It is similar to another project called ndppd, but it provides an extra recipe called "rewrite", which may help people build IPv6-compatible overlay networks.
usage
Usage:
./ndproxy [OPTIONS]
proxies your neighbor discovery messages.
Optional arguments:
-h,--help Show this help message and exit
-c,--conf CONF The location of your config file. Default:
./ndproxy.toml
You can find an example of configuration file here.
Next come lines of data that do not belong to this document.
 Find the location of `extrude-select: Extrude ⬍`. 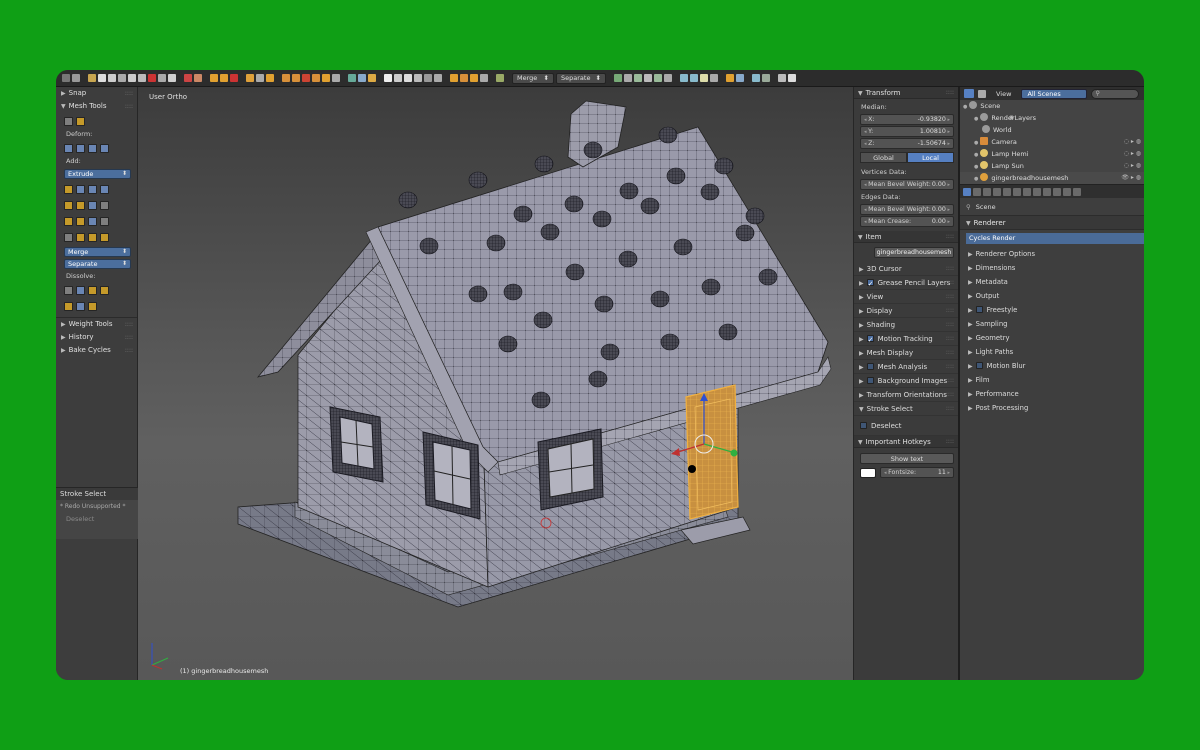

extrude-select: Extrude ⬍ is located at coordinates (98, 174).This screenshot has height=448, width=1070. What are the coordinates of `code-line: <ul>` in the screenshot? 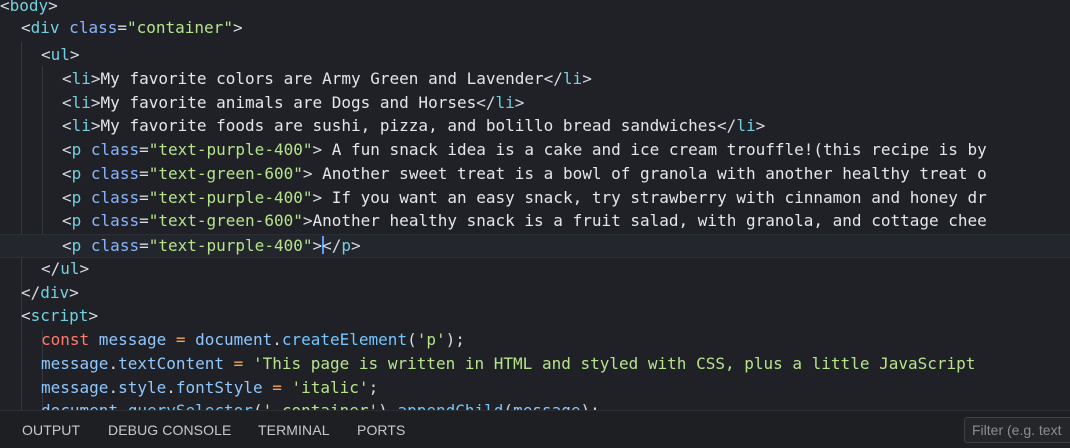 It's located at (535, 55).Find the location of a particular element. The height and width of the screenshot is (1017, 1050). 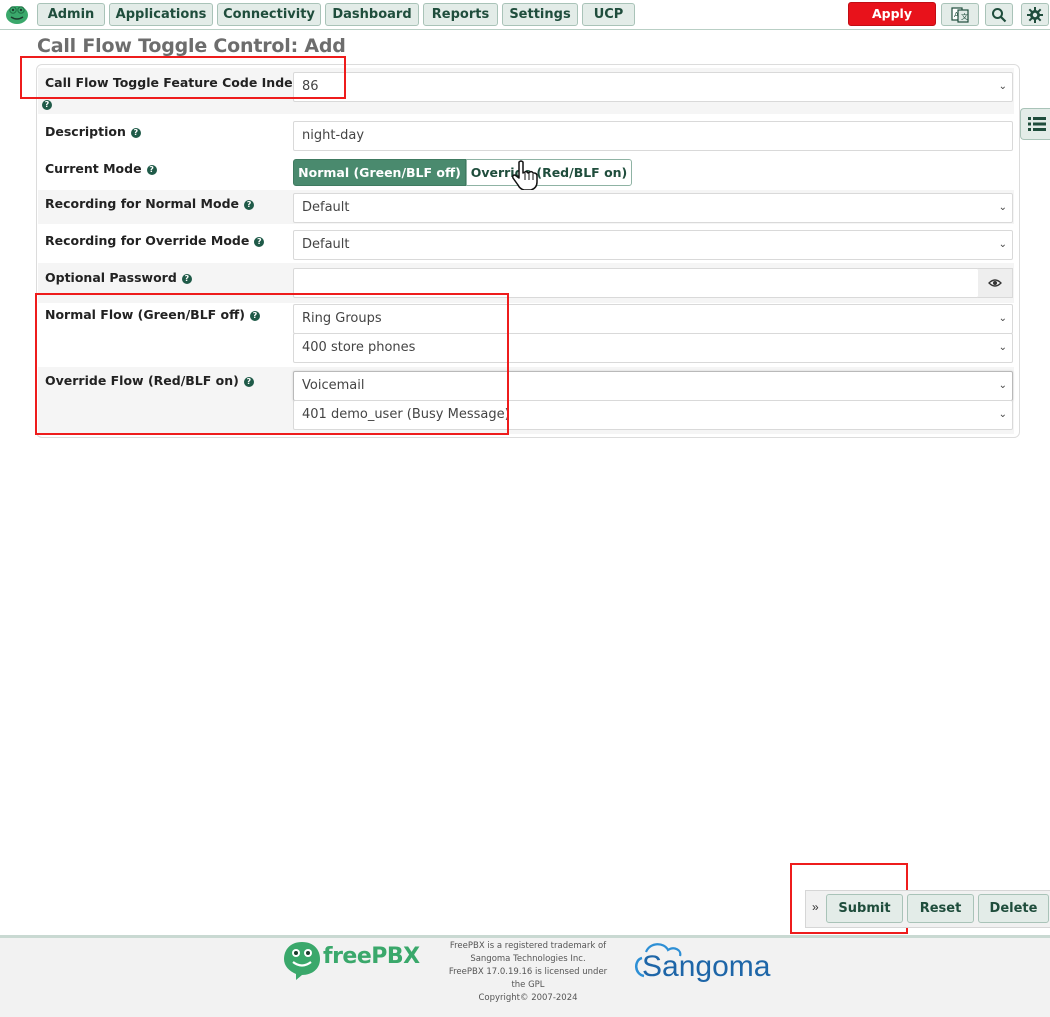

sangoma-logo: Sangoma is located at coordinates (703, 963).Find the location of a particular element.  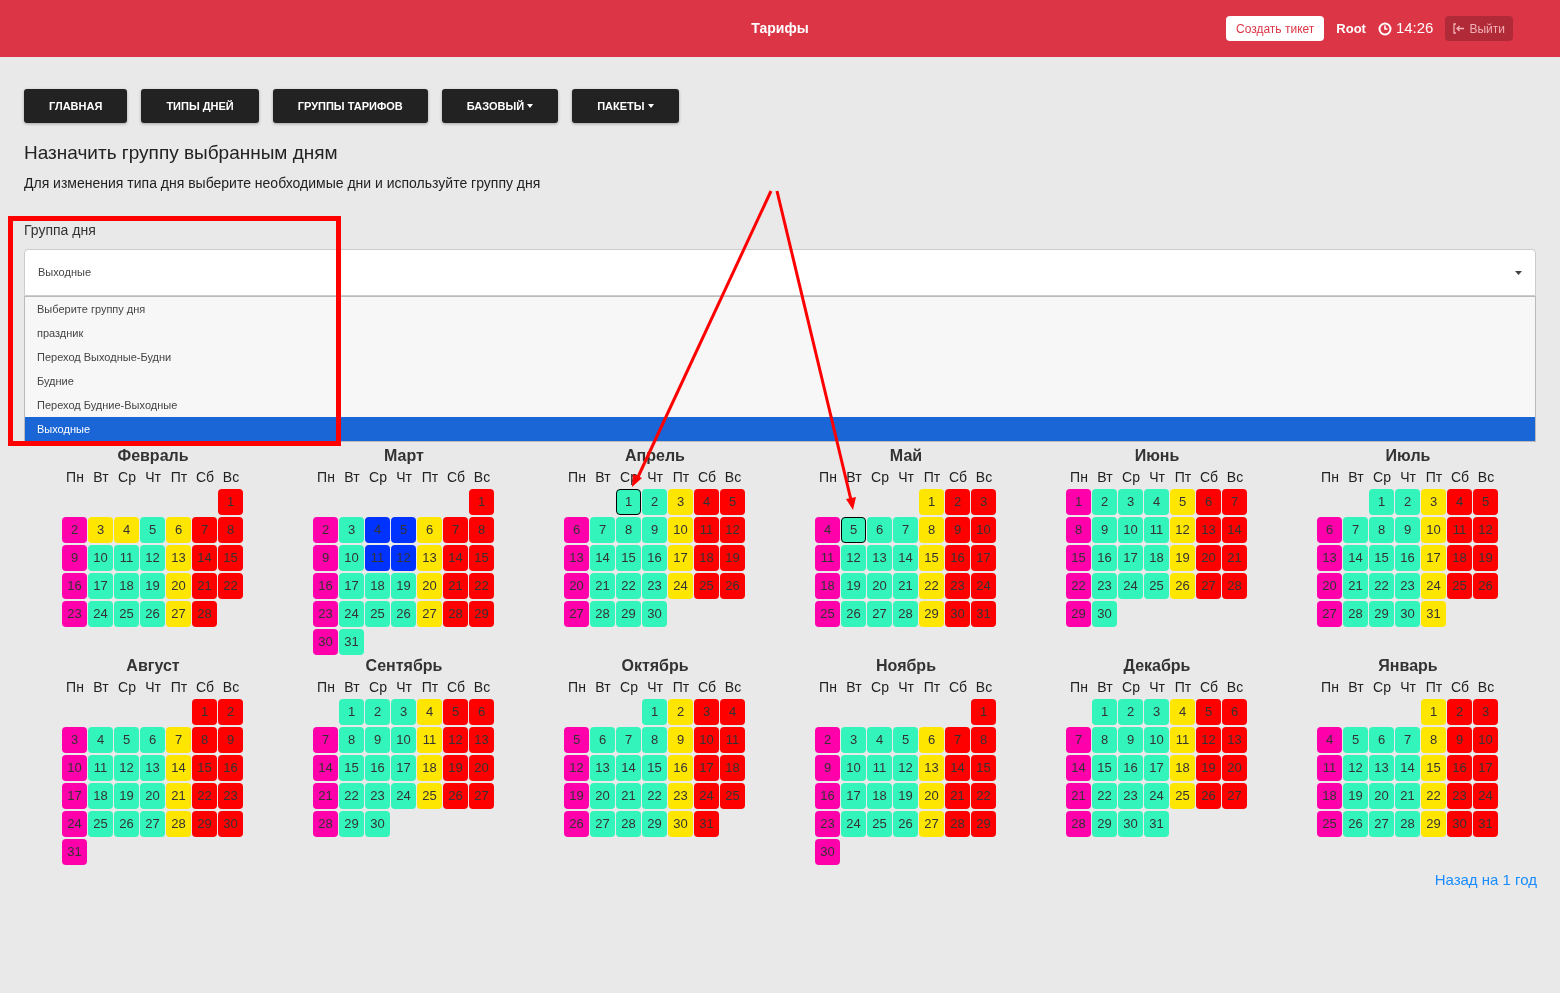

nav-button: ПАКЕТЫ is located at coordinates (626, 106). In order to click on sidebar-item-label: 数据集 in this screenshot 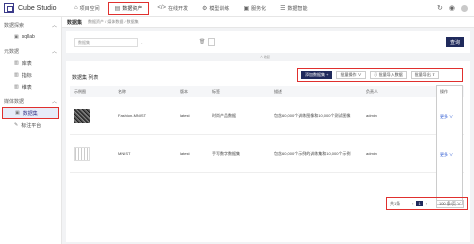, I will do `click(30, 114)`.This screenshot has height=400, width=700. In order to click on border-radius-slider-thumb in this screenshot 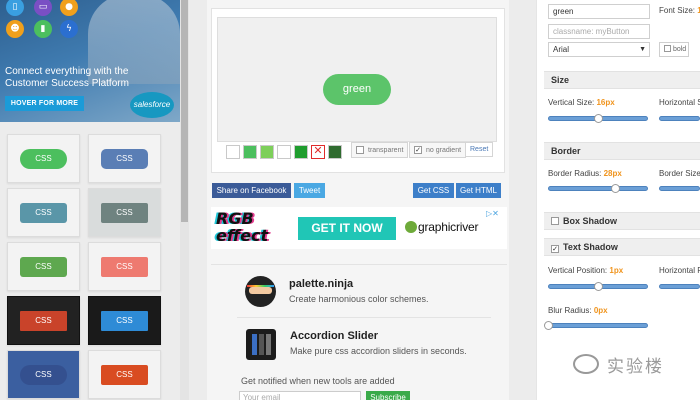, I will do `click(616, 188)`.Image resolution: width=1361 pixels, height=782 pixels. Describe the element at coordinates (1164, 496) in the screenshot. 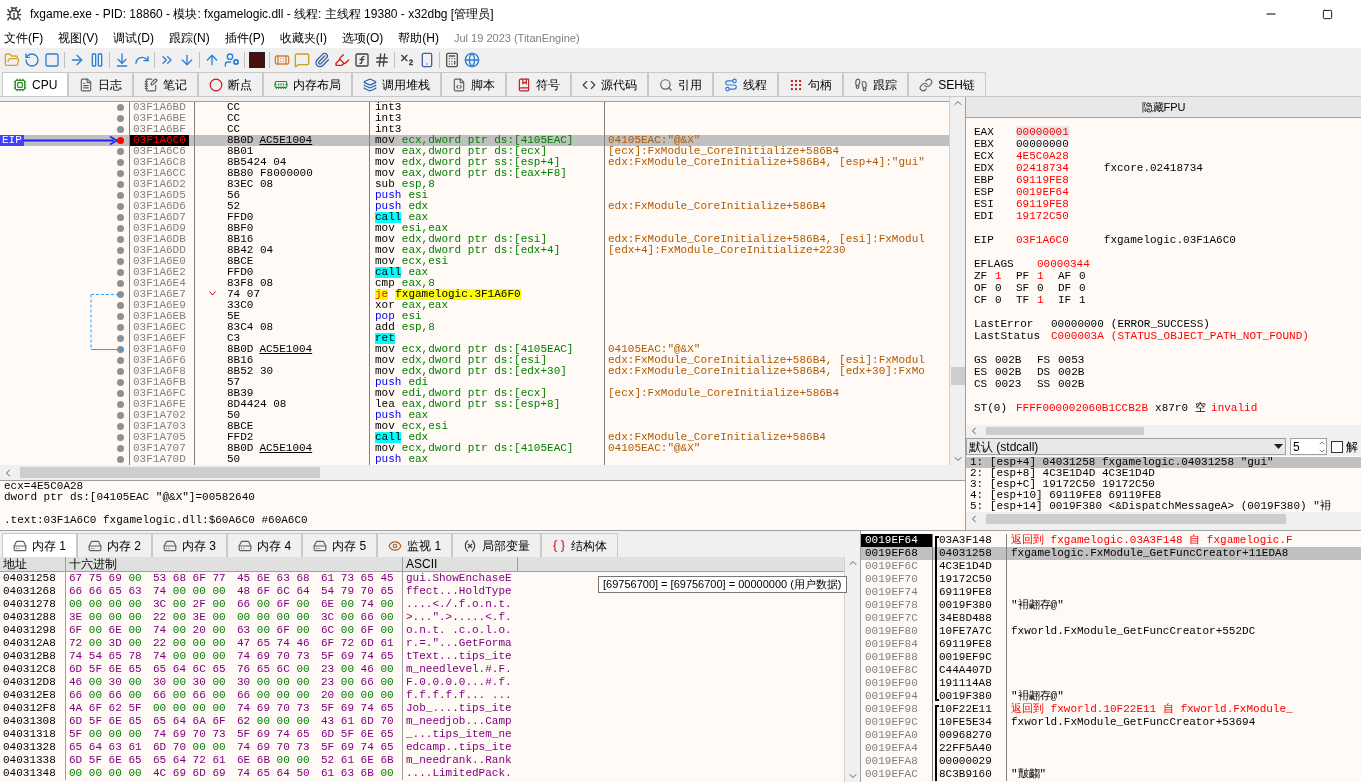

I see `argument-row: 4: [esp+10] 69119FE8 69119FE8` at that location.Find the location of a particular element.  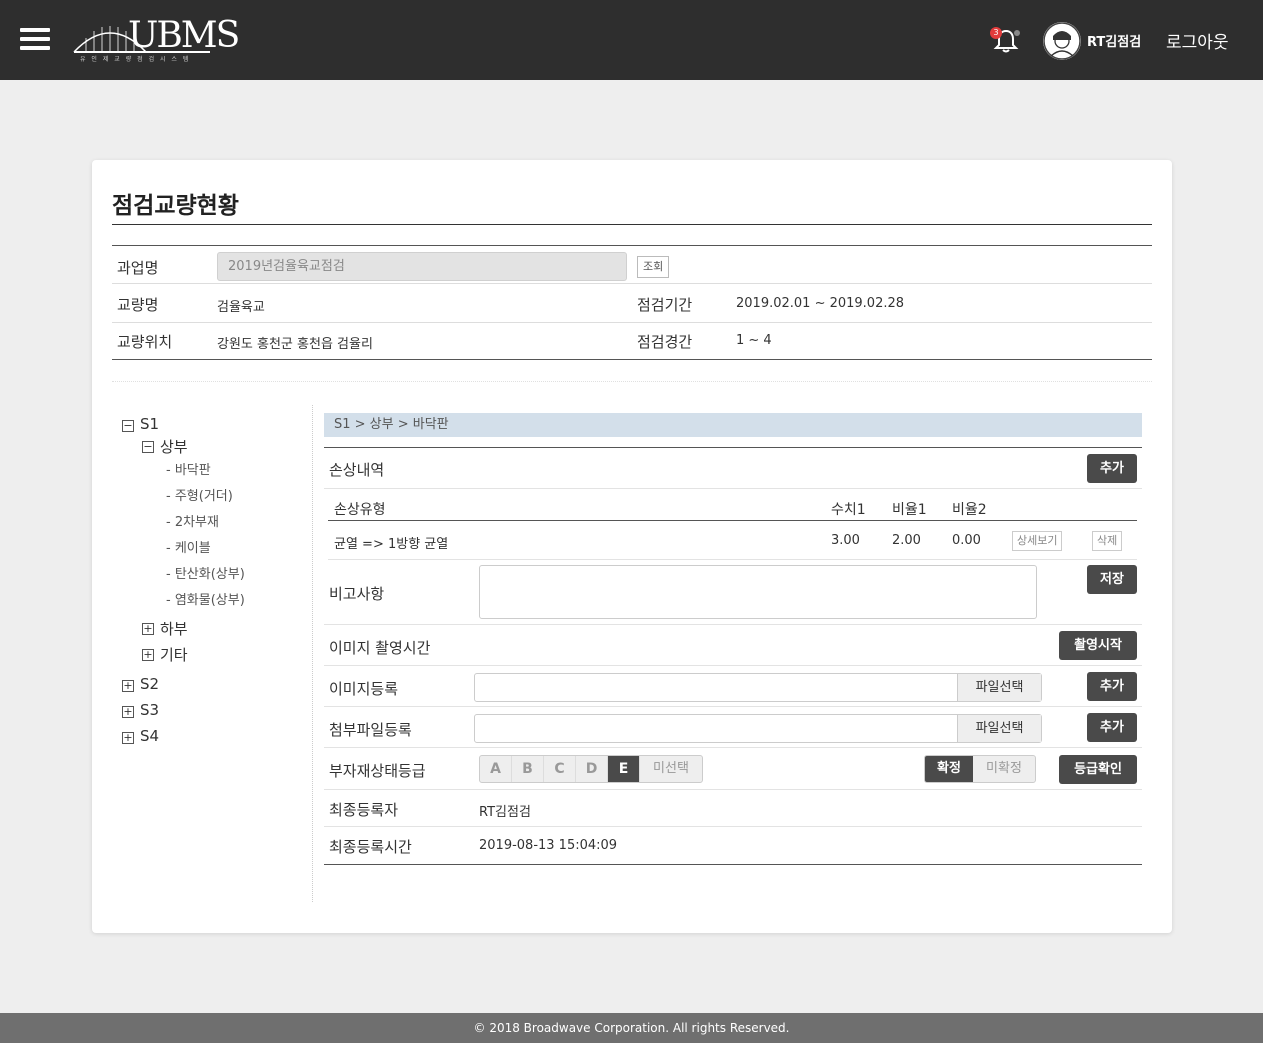

col-damage-type: 손상유형 is located at coordinates (360, 510).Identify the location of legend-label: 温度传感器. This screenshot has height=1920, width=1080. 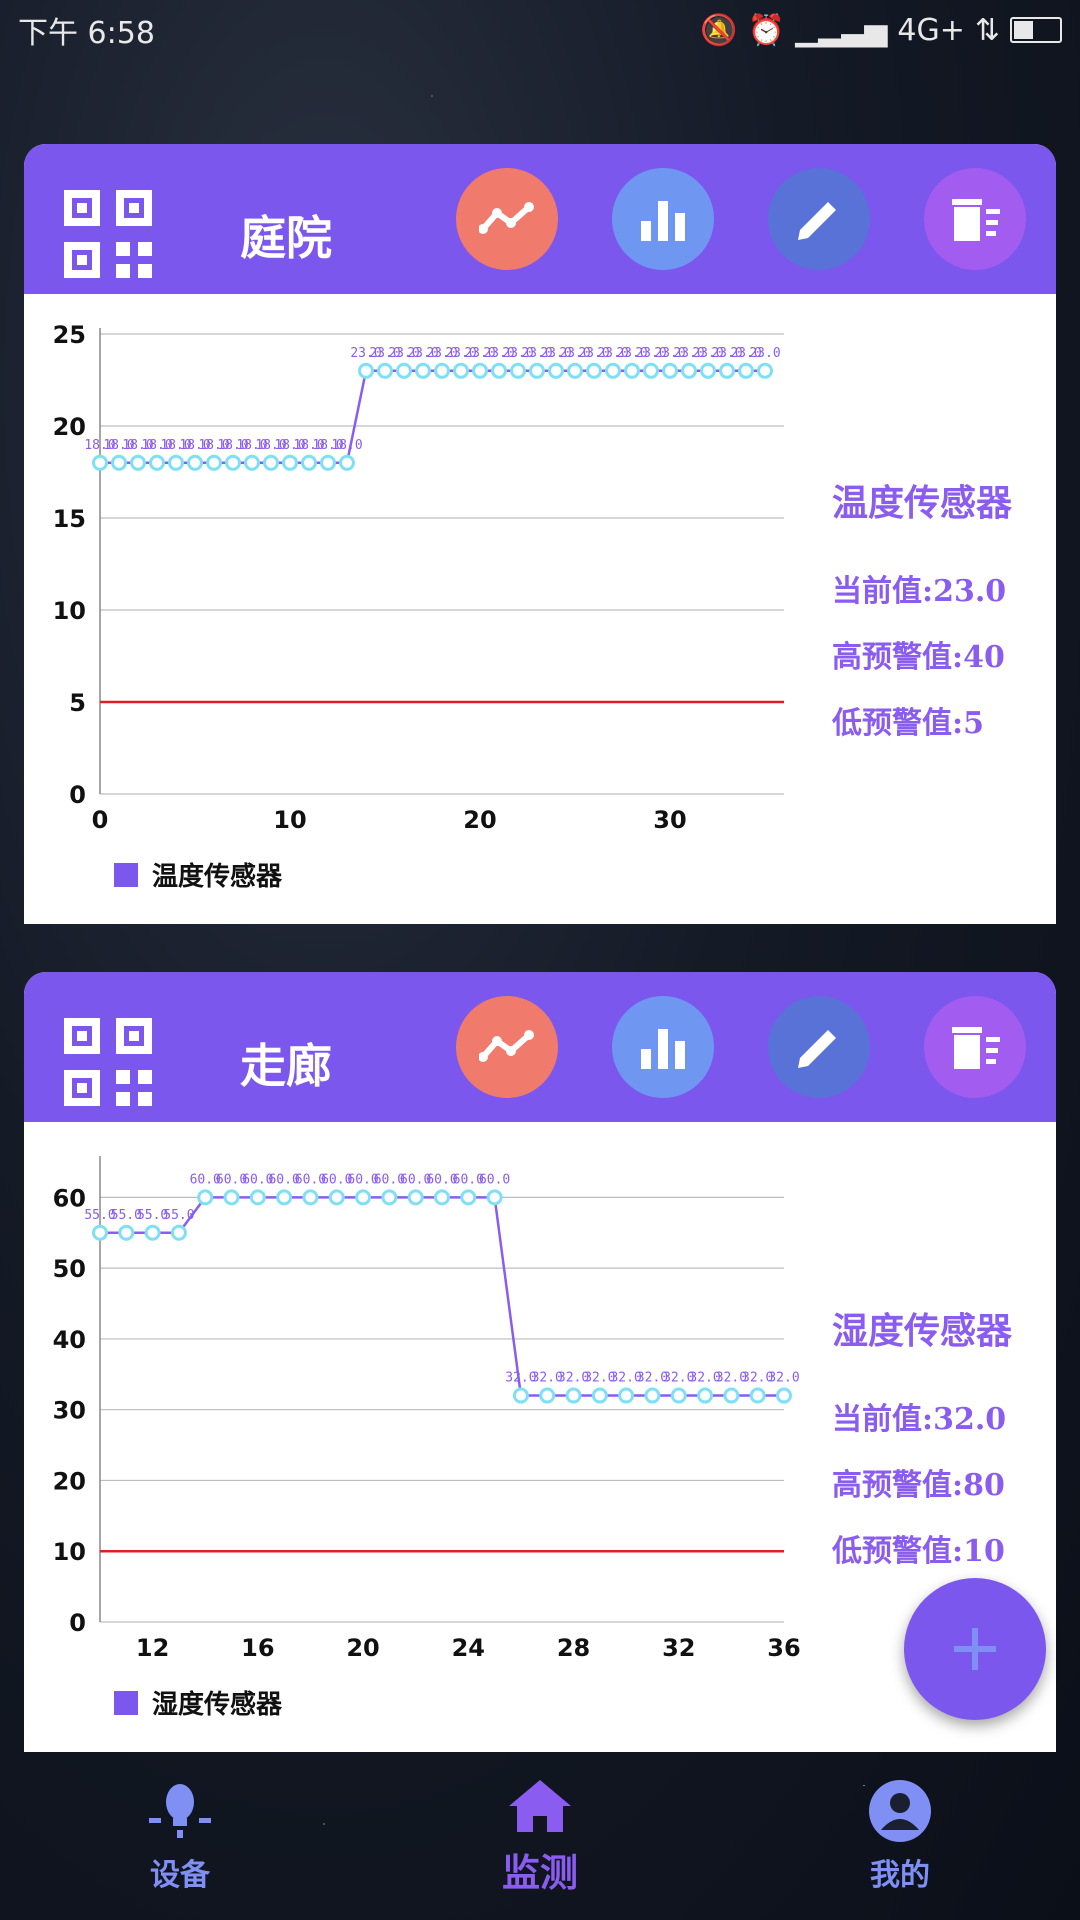
(218, 877).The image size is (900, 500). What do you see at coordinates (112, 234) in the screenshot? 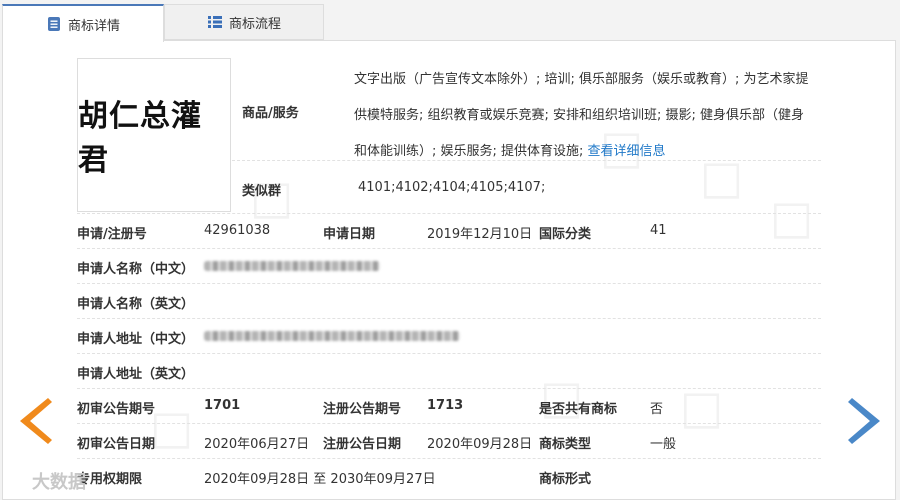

extra recipe: rewrite the prefix
Let's say your network has multiple upstreams and relies on Network Prefix Translation (RFC 6296) (or NETMAP).
For instance:
2001:db8:1::/64 2001:db8:ffff::/64
↑ ↑ ↑
ISP1, translated via NETMAP ISP2, NPTv6 Other Users
|-------- fec1:2:3:4::/64 ---------|
↑
your local devices
To make your local devices available to both of your upstreams while not disturbing other users, you may want a config like:
[ndp]
[ndp.ISP1]
type = "forward"
proxied_prefix = "2001:db8:1::/64"
rewrite_method = "netmap"
local_prefix = "fec1:2:3:4::/64"
<redacted>
[ndp.ISP2]
type = "forward"
proxied_prefix = "2001:db8:ffff::/64"
rewrite_method = "npt"
local_prefix= "fec1:2:3:4::/64"
<redacted>
While running, ndproxy will monitor Neighobor Solicitations from both of your upstreams.
When it captures a valid NS, it will translate the Target Address of the NS to your own private address, and perform Neighbor Discovery locally.
If the requested neighbor exists, ndproxy will send a proxied Neighbor Advertisement back to the related interface.